We need to have a rhythm of life that swings fully into actual rest—where we are recreated, refreshed, restored, reconnected to ourselves, God and others. It’s then that we can swing back fully into actual work—not striving and stress-filled, but moving out in God’s power, where there is an ease to our work because of the Spirit’s power behind us.
The big questions are:
How do we live our lives in a way that swings into both worlds when planting a church? How do we not neglecting one or the other? How can we have this rhythm swinging in a healthy way?
Before jumping straight to the practicals, the best place to begin is to take a look at our thoughts and beliefs about rest and work. We can have all the best plans for rest, but often something at the core still keeps us from it. If you are feeling worn out, stressed, and tired today consider: What are the thoughts behind those feelings?

Those thoughts are fuel

Just like in a car, our thoughts end up driving many of our decisions and actions. When we can identify the thoughts, we can begin the process of allowing the Lord to renew our minds. We can’t do battle with something that is nameless. Identifying the thought and belief is the first step.
Some of the common thoughts that we may think are:

  • We may believe that rest is not productive, helpful or accomplishing anything.
  • We may think we have to earn our down time.
  • We feel we are being lazy if we need rest.
  • We may see busyness as a status symbol or a confirmation that we’re doing it right, so we avoid rest.
  • We may believe that rest is deserved only in proportion to how crazy full our life is.
  • We may believe rest is impossible if we have young children.
  • We may think that rest is only found on the beach with a cold soda in hand and no one else around.
  • We may think that rest is “me” time, and that feels simply like I’m being selfish.

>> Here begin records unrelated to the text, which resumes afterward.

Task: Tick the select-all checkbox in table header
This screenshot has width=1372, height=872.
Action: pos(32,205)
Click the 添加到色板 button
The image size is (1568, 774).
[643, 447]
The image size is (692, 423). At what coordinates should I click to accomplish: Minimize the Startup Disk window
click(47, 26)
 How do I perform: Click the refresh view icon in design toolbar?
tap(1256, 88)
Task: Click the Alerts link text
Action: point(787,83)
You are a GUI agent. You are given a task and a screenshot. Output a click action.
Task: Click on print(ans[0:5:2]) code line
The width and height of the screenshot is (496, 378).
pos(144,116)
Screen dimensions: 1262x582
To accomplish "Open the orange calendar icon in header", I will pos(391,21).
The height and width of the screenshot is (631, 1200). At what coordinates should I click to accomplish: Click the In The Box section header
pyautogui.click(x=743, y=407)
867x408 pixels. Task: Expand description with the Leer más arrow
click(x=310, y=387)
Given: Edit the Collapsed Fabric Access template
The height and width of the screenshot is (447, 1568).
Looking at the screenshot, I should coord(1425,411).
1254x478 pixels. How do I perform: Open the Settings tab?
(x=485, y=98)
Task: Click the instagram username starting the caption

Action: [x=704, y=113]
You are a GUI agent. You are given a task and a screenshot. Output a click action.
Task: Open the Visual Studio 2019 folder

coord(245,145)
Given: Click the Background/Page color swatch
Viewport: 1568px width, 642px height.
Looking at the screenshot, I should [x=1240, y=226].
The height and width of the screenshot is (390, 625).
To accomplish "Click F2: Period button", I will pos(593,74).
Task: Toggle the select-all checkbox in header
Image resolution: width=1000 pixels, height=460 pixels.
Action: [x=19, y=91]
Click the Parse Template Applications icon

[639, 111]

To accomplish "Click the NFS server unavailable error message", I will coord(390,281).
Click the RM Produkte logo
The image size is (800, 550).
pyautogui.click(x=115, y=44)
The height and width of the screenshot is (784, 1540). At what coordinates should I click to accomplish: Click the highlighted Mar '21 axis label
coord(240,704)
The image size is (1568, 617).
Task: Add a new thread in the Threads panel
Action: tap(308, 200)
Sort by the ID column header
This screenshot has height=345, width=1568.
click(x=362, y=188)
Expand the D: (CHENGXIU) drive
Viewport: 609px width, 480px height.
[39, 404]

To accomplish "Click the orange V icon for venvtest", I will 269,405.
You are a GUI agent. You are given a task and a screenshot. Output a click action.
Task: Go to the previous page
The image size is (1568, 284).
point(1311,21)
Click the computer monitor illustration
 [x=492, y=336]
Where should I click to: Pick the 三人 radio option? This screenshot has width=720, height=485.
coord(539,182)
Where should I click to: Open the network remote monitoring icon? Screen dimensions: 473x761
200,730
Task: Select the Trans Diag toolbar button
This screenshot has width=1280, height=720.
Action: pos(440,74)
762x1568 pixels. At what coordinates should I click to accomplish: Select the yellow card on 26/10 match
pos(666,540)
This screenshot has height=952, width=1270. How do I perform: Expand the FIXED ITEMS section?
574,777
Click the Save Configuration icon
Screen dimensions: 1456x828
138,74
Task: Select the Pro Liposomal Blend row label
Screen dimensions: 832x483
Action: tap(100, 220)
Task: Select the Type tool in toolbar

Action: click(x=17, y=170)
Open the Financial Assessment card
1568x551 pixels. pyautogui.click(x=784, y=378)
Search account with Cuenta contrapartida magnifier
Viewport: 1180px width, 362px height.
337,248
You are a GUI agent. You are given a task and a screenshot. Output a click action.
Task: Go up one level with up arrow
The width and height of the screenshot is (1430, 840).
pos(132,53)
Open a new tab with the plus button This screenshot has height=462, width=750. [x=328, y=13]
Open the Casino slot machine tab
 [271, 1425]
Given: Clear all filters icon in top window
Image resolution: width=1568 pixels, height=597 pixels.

Are there ones you identify with?
When we recognize, with compassionate curiosity, the thoughts and beliefs we have about rest and work we open ourselves up to God’s empowering presence. Only then can we make space for the Lord to speak to us, heal us and bring freedom through renewing our minds.
The truth that sets us free to rest is that God can handle things without me for one day. He has got this!
Today consider what thoughts or beliefs keep you from resting and taking a break? What good news does God want you to know about that? How can you respond to that good news this week?